Cystic hyperplasia of the biliary system
Increased numbers of cytologically normal biliary epithelial cells suggest cholestasis and biliary hyperplasia (Stockhaus et al., 2004). Additionally, cirrhosis results in a relative decrease in hepatocytes which produces the appearance of increased numbers of biliary epithelium and can have concurrent biliary hyperplasia (Stockhaus et al., 2004).
The hyperplastic progress can advance to a more easily diagnosed cystic hyperplasia of the biliary system. This is seen as larger accumulations of biliary epithelium, bile pigment, and aggregates of blue to blue–gray mucoid material (so-called white bile [Figures 9.22a–g]; Stalker & Hayes, 2007). Experimental studies demonstrate an association between exposure to bile salts and hyperplastic and secretory activity of biliary epithelium, implicating cholestasis as a potential initiating cause of cystic hyperplasia (Klinkspoor et al., 1995; Lamote Willems, 1997). Additionally, genetic causes may play a factor; Cocker Spaniels, Shetland Sheepdogs, and Miniature Schnauzers are more predisposed to biliary mucoceles (Pike et al., 2004).
Amyloid
Under certain conditions, proteins that are normally expressed in the body (e.g. serum amyloid A, immunoglobulin light chain, prion protein, and atrial natriuretic peptide, among others) can form characteristic beta pleated sheets, bind serum amyloid P, and be deposited on basement membranes. Although the substrate proteins are vastly different, at a microscopic level this material is visually indistinguishable and is collectively called amyloid. With Romanowsky staining, hepatic amyloid appears as pink fibrillar extracellular material closely associated with hepatocyte clusters. The beta pleated sheet arrangement of amyloid produces characteristic birefringence after staining with Congo red and visualization with polarized light (Beatty et al., 2002).

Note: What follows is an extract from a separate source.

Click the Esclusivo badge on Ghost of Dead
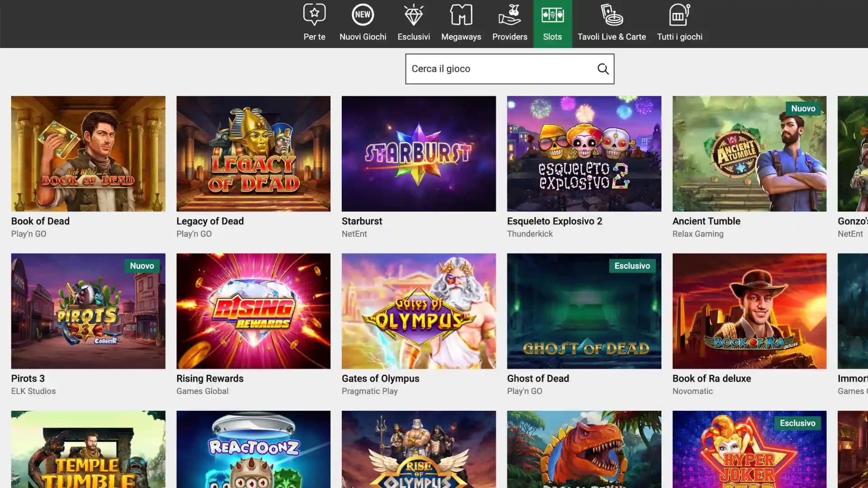Image resolution: width=868 pixels, height=488 pixels. pyautogui.click(x=632, y=266)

Amyloid deposition is not limited solely to the liver, but commonly involves the kidney, central nervous system, spleen, lung, pancreas, and several other organs (Segev et al., 2012).Amyloidosis has been classified as immunoglobulin-related (primary), reactive (secondary), and familial. Siamese and related breeds, Abyssinian cats, and Chinese Shar-Pei dogs have confirmed familial forms of amyloidosis (AA type amyloidosis), each with a specific amino acid substitution (Niewold et al., 1999; Segev et al., 2012). Half of dogs with amyloidosis had a history of infectious disease, and another quarter of the patients had a noninfectious, inflammatory disease, demonstrating the multifactorial nature of this disease (Segev et al., 2012).
Insufficient data are available to characterize the accuracy of cytology at identifying hepatic amyloidosis, as the cytologically described cases are presented as single case studies in the literature and not as a case series (Roth, 2001; Meyer, 2010). Suffice it to say that amyloid can be observed cytologically, but a lack of amyloid does not rule out amyloidosis.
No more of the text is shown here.